Da una parte ci confrontiamo con numeri e statistiche che dovrebbero rassicurarci sulla qualità del presente e la bontà del futuro che ci aspetta, dall’altra siamo colpiti dalla fragilità delle storie minime che la cronaca ci consegna come se i successi del livello aggregato faticassero a discendere per i rami della società diventando patrimonio di tutti o, almeno, della maggior parte dei cittadini. Certo, se quei risultati non ci fossero le cose andrebbero peggio. Ma la percezione della popolazione che fa i conti con la scuola dei figli, il fitto di casa, la spesa al supermercato non induce a cedere a facili ottimismi.



Allora quello che scriviamo e leggiamo sui giornali non è vero? Non è vero che l’Italia abbia reagito ai duri colpi del Covid meglio dei partner europei? Non è vero che la disoccupazione stia scendendo ad altezze quasi fisiologiche? Non è vero che le imprese innovano e vincono sui mercati internazionali dove conquistano sempre nuove posizioni? Niente affatto. Non si può negare che tutto questo sia vero. Ed è anche vero che il Mezzogiorno stia tentando di tirarsi fuori della palude del suo scetticismo chiedendosi come fare a non perdere le occasioni che, Piano nazionale di ripresa e resilienza in testa, gli passano davanti.



È evidente che stiamo a uno di quei fatali punti di svolta di cui tanto si parla quando si presentano all’orizzonte. Il Paese ha potenzialità che esprime solo in minima parte. Quando lo fa quasi ci meravigliamo delle nostre capacità abituati come siamo da troppo tempo a concentrarci sui difetti che ci divertiamo a ingigantire in un gioco di rinfacci che rimbalzano da una fazione all’altra, di qualsiasi contesto si tratti, ammaccando prima o poi tutti i partecipanti alla giostra. Le forze della resistenza provano a contrastare quelle del cambiamento e spesso ci riescono perché in genere più agguerrite e attrezzate.

Il cambiamento, appare chiaro, non è mai buono e giusto in sé. Per essere tale deve portare o almeno promettere miglioramenti al benessere del sistema nella maniera più diffusa possibile per evitare che ad avvantaggiarsene siano pochi e magari sempre gli stessi. Ed è giusto che si discuta intorno agli argomenti caldi come si sta facendo con il progetto di autonomia differenziata che sta spaccando il Paese nel dibattito prim’ancora che nei fatti. La riforma controversa sarà in grado di migliorare la gestione della cosa nazionale o la peggiorerà creando tanti staterelli l’un contro gli altri armati?
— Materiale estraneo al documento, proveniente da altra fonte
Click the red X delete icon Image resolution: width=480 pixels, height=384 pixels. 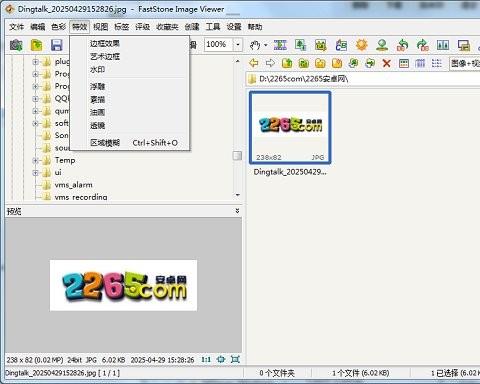coord(387,63)

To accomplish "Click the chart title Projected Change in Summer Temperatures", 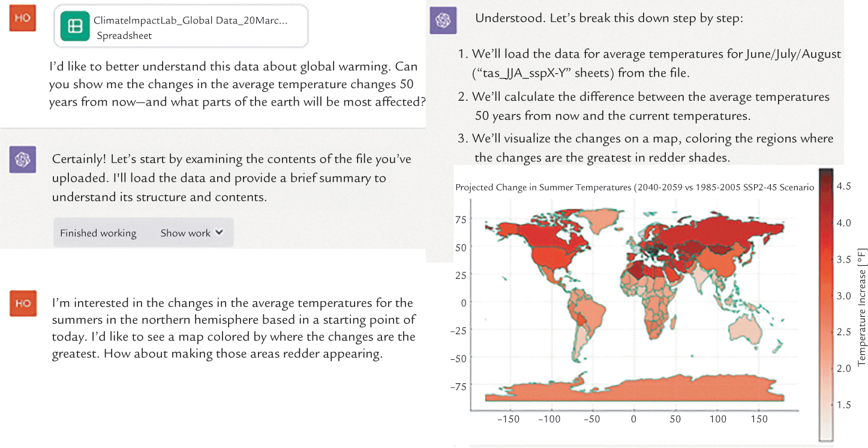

E, soprattutto, riuscirà ad avvicinare il Sud al Nord come sarebbe necessario o contribuirà ad accentuare il divario con danni permanenti? Le amicizie si mantengono lunghe quando i patti sono chiari e dunque occorre gettare molta luce sugli aspetti più opachi per evitare cattive sorprese. E la retorica di un Meridione in buona salute non può fornire l’alibi per metterlo a una prova che non potrebbe superare. Equilibrio e fiducia devono scendere in campo per esigere il rispetto delle regole: narrare i fatti per come sono, cercare soluzioni che siano davvero utili e profittevoli per la comunità nel suo complesso.